Recently pre-trained language representation models such as BERT have shown great success when fine-tuned on downstream tasks including information retrieval (IR). However, pre-training objectives tailored for ad-hoc retrieval have not been well explored. In this paper, we propose Pre-training with Representative wOrds Prediction (PROP) for ad-hoc retrieval. PROP is inspired by the classical statistical language model for IR, specifically the query likelihood model, which assumes that the query is generated as the piece of text representative of the "ideal" document. Based on this idea, we construct the representative words prediction (ROP) task for pre-training.
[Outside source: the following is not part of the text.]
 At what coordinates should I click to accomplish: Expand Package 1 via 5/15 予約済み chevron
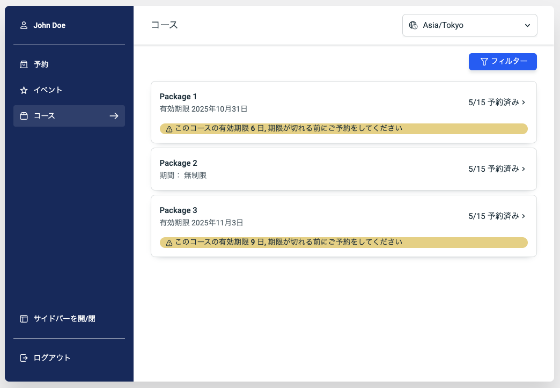[x=524, y=103]
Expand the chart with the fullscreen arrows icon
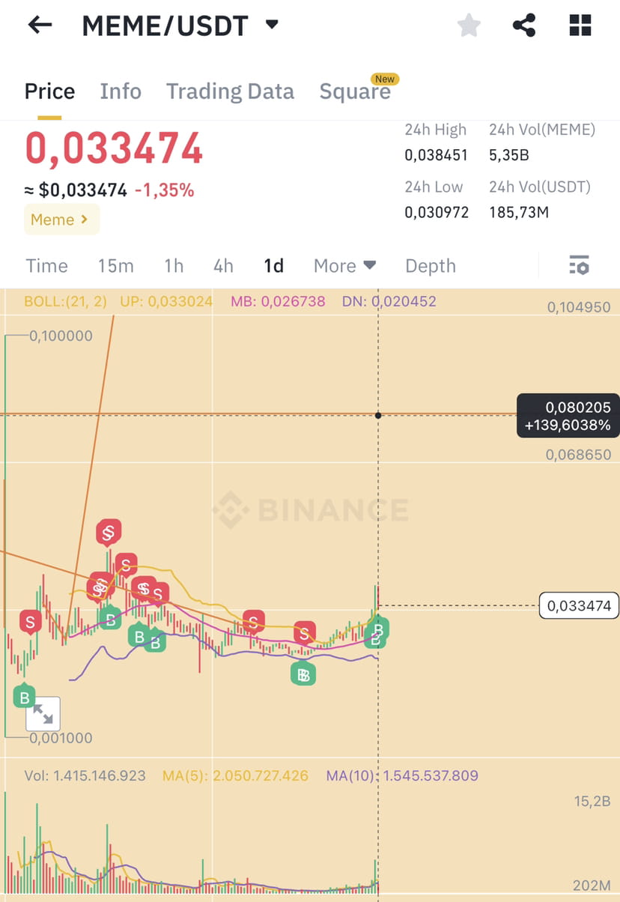Viewport: 620px width, 902px height. click(43, 713)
Given an input document, we sample a pair of word sets according to the document language model, where the set with higher likelihood is deemed as more representative of the document. We then pre-train the Transformer model to predict the pairwise preference between the two word sets, jointly with the Masked Language Model (MLM) objective. By further fine-tuning on a variety of representative downstream ad-hoc retrieval tasks, PROP achieves significant improvements over baselines without pre-training or with other pre-training methods. We also show that PROP can achieve exciting performance under both the zero- and low-resource IR settings. The code and pre-trained models are available at //github.com/Albert-Ma/PROP.